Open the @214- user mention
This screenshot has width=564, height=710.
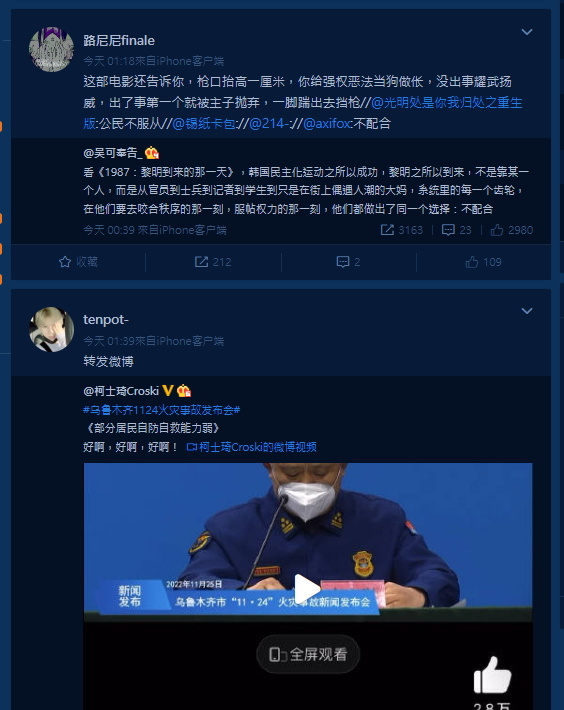pos(269,123)
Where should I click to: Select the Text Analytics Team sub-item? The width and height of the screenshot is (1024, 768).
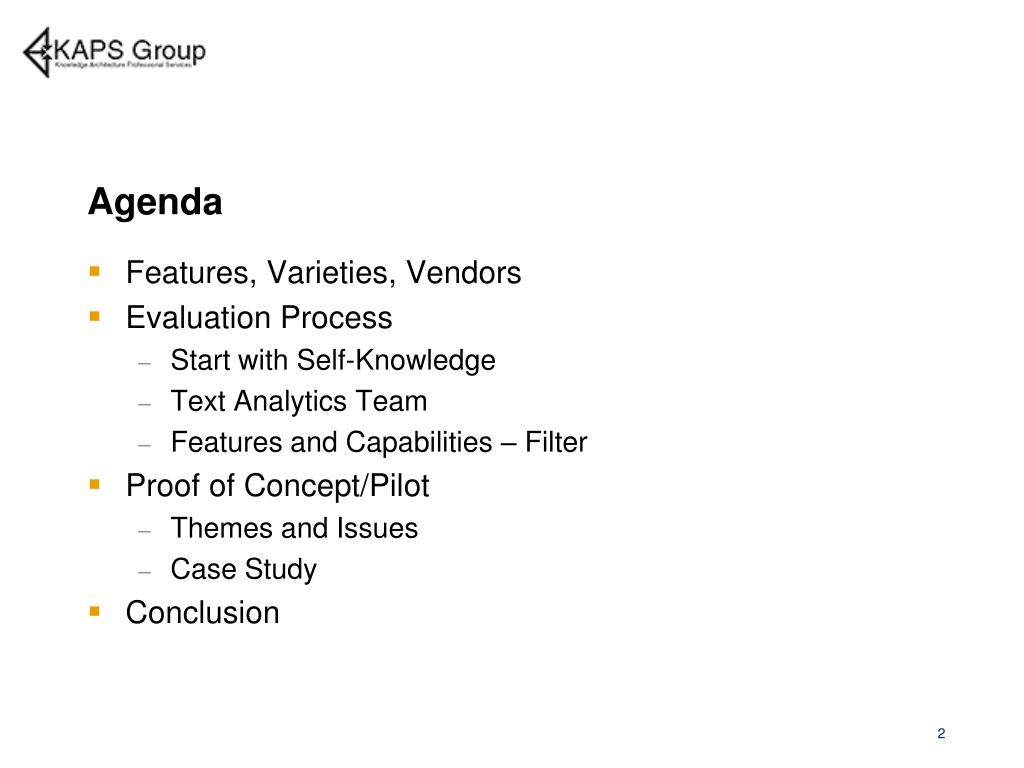(x=299, y=401)
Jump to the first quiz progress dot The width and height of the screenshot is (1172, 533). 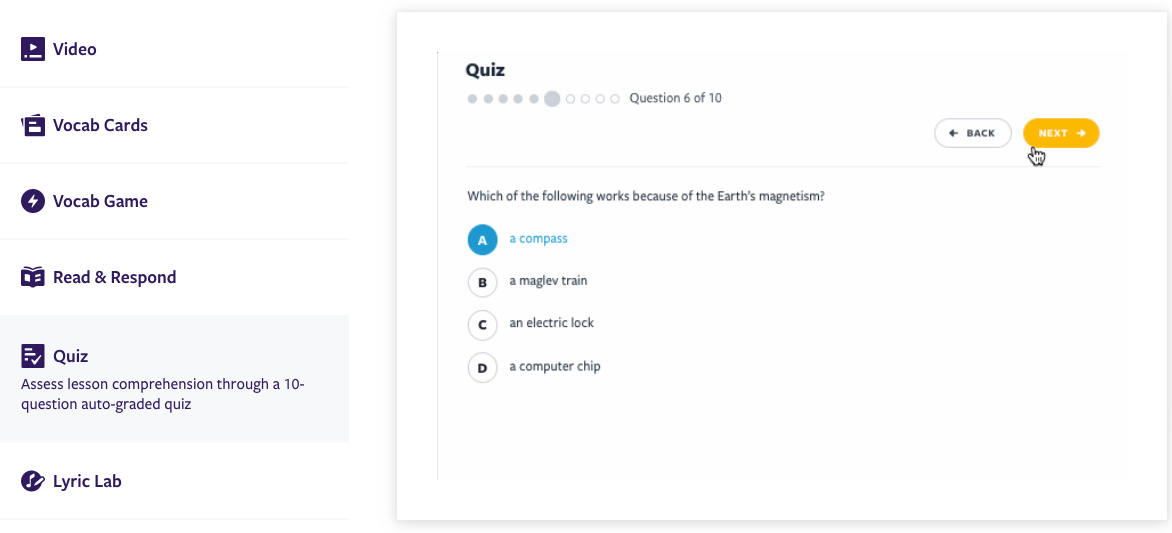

-=-=-

TASK BRIEF →
Please output each line of the data above as a numbered list, omitting blank lines and leaving out the pictures.

SOLVED PROBLEM →
1. Open the @214- user mention
2. This screenshot has width=564, height=710.
3. pos(269,123)
4. Where should I click to: Select the Text Analytics Team sub-item? The width and height of the screenshot is (1024, 768).
5. (x=299, y=401)
6. Jump to the first quiz progress dot The width and height of the screenshot is (1172, 533). 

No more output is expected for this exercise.